* _Assignment_: Find each line of the material below in which the word "Create" occurs, and return it.

* _Supplied records_:
▬▬▬▬▬▬▬▬▬▬
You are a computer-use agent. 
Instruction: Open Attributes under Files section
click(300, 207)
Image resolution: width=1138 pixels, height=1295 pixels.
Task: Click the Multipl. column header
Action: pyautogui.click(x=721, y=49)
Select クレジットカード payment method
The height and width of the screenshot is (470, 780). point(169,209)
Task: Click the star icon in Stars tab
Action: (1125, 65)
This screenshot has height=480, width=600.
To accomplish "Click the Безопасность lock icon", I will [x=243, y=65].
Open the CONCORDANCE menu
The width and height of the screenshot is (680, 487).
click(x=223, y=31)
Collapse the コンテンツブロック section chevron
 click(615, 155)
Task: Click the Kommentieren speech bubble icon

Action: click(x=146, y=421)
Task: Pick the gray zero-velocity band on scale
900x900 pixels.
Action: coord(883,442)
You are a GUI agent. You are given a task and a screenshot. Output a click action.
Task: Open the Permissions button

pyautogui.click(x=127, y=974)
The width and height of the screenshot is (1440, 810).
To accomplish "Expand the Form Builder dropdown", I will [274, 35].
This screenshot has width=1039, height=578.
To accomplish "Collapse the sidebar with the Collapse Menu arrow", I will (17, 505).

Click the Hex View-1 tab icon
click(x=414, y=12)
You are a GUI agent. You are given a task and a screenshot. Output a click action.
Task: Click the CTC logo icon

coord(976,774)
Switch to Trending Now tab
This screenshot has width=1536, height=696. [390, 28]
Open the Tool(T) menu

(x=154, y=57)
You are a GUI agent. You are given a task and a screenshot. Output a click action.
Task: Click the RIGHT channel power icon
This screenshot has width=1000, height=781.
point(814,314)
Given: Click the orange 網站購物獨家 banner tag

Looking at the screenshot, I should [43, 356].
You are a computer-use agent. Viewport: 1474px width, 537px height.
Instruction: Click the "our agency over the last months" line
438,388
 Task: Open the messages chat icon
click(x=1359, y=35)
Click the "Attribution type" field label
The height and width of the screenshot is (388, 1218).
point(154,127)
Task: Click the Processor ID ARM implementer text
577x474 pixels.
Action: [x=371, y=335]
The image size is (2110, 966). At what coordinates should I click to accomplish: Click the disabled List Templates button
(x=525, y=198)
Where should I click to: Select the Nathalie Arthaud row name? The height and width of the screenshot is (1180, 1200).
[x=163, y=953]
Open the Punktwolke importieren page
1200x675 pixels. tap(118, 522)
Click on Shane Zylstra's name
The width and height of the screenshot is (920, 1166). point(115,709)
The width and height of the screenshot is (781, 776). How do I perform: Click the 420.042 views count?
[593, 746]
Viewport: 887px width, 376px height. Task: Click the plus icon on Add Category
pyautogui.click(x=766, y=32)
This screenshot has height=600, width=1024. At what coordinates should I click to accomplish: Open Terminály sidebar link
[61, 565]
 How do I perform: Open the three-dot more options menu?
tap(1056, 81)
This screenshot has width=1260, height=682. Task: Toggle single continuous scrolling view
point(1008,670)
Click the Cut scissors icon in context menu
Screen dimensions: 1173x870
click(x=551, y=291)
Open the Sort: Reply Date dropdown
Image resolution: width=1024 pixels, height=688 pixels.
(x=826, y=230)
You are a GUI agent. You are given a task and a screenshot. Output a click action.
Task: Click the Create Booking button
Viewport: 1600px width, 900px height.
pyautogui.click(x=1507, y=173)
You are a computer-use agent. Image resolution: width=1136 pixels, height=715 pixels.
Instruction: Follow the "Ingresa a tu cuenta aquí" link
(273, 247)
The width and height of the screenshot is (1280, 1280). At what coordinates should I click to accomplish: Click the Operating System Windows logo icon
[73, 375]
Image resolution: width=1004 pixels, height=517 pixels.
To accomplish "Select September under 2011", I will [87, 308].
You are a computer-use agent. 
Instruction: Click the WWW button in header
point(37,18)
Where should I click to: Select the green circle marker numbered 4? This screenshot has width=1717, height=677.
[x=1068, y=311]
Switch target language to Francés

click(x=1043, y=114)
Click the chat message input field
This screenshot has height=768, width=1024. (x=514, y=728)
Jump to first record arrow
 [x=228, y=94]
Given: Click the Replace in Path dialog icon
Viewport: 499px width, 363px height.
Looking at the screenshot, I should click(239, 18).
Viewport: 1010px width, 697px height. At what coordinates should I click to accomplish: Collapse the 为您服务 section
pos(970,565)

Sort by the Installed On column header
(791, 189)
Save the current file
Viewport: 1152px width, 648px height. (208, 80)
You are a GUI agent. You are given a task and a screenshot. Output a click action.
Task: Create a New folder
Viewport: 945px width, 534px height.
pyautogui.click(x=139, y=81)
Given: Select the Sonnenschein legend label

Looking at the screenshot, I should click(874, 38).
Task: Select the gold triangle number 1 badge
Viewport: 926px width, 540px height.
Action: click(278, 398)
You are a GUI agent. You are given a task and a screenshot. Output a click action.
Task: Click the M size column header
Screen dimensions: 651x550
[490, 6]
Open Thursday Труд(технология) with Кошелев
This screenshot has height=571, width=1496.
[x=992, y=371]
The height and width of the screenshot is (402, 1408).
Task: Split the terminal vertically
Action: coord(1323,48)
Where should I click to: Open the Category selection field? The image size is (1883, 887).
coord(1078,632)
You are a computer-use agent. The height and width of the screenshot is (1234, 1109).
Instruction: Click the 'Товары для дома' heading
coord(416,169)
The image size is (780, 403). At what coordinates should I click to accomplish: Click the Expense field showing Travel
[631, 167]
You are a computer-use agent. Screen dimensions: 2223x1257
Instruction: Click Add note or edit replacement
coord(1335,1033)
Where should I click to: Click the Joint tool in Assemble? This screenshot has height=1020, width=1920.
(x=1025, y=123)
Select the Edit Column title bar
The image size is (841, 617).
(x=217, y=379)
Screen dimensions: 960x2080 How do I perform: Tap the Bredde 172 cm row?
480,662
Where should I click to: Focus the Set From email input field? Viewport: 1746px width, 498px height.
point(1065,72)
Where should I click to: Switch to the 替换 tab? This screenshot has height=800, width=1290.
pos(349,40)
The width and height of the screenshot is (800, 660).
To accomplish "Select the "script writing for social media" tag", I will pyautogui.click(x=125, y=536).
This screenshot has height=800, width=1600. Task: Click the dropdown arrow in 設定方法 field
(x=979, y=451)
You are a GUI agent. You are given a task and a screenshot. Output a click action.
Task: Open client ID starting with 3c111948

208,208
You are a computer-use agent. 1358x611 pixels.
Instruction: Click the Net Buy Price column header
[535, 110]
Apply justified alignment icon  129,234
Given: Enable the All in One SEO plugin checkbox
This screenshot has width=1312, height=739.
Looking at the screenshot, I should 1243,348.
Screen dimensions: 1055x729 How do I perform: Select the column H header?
▬▬▬▬▬▬▬▬▬▬
* _Task result_:
Task: Click the Create Booking button
Task: Create a New folder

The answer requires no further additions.